### RAW DATA
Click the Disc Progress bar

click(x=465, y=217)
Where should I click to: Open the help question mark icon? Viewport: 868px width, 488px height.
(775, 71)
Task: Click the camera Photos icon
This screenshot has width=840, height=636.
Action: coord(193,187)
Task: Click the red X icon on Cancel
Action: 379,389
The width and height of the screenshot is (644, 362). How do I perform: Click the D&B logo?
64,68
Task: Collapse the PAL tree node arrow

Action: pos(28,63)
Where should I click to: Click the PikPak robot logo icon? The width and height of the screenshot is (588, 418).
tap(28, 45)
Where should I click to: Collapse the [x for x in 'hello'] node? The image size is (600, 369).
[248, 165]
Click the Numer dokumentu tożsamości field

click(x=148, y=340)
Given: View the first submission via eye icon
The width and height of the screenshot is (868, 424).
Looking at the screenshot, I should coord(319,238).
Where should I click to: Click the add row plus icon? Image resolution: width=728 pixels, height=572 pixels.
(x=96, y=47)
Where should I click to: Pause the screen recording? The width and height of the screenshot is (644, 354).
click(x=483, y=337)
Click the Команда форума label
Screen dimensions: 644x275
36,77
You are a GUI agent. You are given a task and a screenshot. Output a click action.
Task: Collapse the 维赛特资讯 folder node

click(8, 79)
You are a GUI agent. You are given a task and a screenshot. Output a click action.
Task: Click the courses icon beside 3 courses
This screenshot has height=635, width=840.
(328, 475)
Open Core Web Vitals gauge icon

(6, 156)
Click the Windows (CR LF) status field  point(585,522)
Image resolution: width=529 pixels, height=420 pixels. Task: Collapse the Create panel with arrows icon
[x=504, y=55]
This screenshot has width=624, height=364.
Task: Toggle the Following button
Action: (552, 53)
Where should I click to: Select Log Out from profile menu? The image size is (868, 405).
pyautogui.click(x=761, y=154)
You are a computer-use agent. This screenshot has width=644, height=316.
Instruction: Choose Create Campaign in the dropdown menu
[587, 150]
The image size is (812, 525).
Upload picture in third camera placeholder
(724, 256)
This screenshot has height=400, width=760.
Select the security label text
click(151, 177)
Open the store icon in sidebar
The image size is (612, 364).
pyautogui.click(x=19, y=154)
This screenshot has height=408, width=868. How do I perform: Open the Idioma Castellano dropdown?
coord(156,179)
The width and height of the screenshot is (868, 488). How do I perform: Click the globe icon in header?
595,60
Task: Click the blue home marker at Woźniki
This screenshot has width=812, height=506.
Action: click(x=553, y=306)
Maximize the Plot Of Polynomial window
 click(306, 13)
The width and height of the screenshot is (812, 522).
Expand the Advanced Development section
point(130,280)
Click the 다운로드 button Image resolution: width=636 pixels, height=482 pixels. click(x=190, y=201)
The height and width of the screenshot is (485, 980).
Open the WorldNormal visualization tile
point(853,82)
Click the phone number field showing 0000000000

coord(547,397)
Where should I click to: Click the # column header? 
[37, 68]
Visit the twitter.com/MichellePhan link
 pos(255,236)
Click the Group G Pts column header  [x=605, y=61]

### TASK DETAILS
Rewrite every line of the listing above as a JSON list of strings, with one string per line and blank lines omitted.

### TASK RESPONSE
[
  "Click the Disc Progress bar",
  "click(x=465, y=217)",
  "Where should I click to: Open the help question mark icon? Viewport: 868px width, 488px height.",
  "(775, 71)",
  "Task: Click the camera Photos icon",
  "This screenshot has width=840, height=636.",
  "Action: coord(193,187)",
  "Task: Click the red X icon on Cancel",
  "Action: 379,389",
  "The width and height of the screenshot is (644, 362). How do I perform: Click the D&B logo?",
  "64,68",
  "Task: Collapse the PAL tree node arrow",
  "Action: pos(28,63)",
  "Where should I click to: Click the PikPak robot logo icon? The width and height of the screenshot is (588, 418).",
  "tap(28, 45)",
  "Where should I click to: Collapse the [x for x in 'hello'] node? The image size is (600, 369).",
  "[248, 165]",
  "Click the Numer dokumentu tożsamości field",
  "click(x=148, y=340)",
  "Given: View the first submission via eye icon",
  "The width and height of the screenshot is (868, 424).",
  "Looking at the screenshot, I should coord(319,238).",
  "Where should I click to: Click the add row plus icon? Image resolution: width=728 pixels, height=572 pixels.",
  "(x=96, y=47)",
  "Where should I click to: Pause the screen recording? The width and height of the screenshot is (644, 354).",
  "click(x=483, y=337)",
  "Click the Команда форума label",
  "Screen dimensions: 644x275",
  "36,77",
  "You are a GUI agent. You are given a task and a screenshot. Output a click action.",
  "Task: Collapse the 维赛特资讯 folder node",
  "click(8, 79)",
  "You are a GUI agent. You are given a task and a screenshot. Output a click action.",
  "Task: Click the courses icon beside 3 courses",
  "This screenshot has height=635, width=840.",
  "(328, 475)",
  "Open Core Web Vitals gauge icon",
  "(6, 156)",
  "Click the Windows (CR LF) status field  point(585,522)",
  "Image resolution: width=529 pixels, height=420 pixels. Task: Collapse the Create panel with arrows icon",
  "[x=504, y=55]",
  "This screenshot has width=624, height=364.",
  "Task: Toggle the Following button",
  "Action: (552, 53)",
  "Where should I click to: Select Log Out from profile menu? The image size is (868, 405).",
  "pyautogui.click(x=761, y=154)",
  "You are a computer-use agent. This screenshot has width=644, height=316.",
  "Instruction: Choose Create Campaign in the dropdown menu",
  "[587, 150]",
  "The image size is (812, 525).",
  "Upload picture in third camera placeholder",
  "(724, 256)",
  "This screenshot has height=400, width=760.",
  "Select the security label text",
  "click(151, 177)",
  "Open the store icon in sidebar",
  "The image size is (612, 364).",
  "pyautogui.click(x=19, y=154)",
  "This screenshot has height=408, width=868. How do I perform: Open the Idioma Castellano dropdown?",
  "coord(156,179)",
  "The width and height of the screenshot is (868, 488). How do I perform: Click the globe icon in header?",
  "595,60",
  "Task: Click the blue home marker at Woźniki",
  "This screenshot has width=812, height=506.",
  "Action: click(x=553, y=306)",
  "Maximize the Plot Of Polynomial window",
  " click(306, 13)",
  "The width and height of the screenshot is (812, 522).",
  "Expand the Advanced Development section",
  "point(130,280)",
  "Click the 다운로드 button Image resolution: width=636 pixels, height=482 pixels. click(x=190, y=201)",
  "The height and width of the screenshot is (485, 980).",
  "Open the WorldNormal visualization tile",
  "point(853,82)",
  "Click the phone number field showing 0000000000",
  "coord(547,397)",
  "Where should I click to: Click the # column header? ",
  "[37, 68]",
  "Visit the twitter.com/MichellePhan link",
  " pos(255,236)",
  "Click the Group G Pts column header  [x=605, y=61]"
]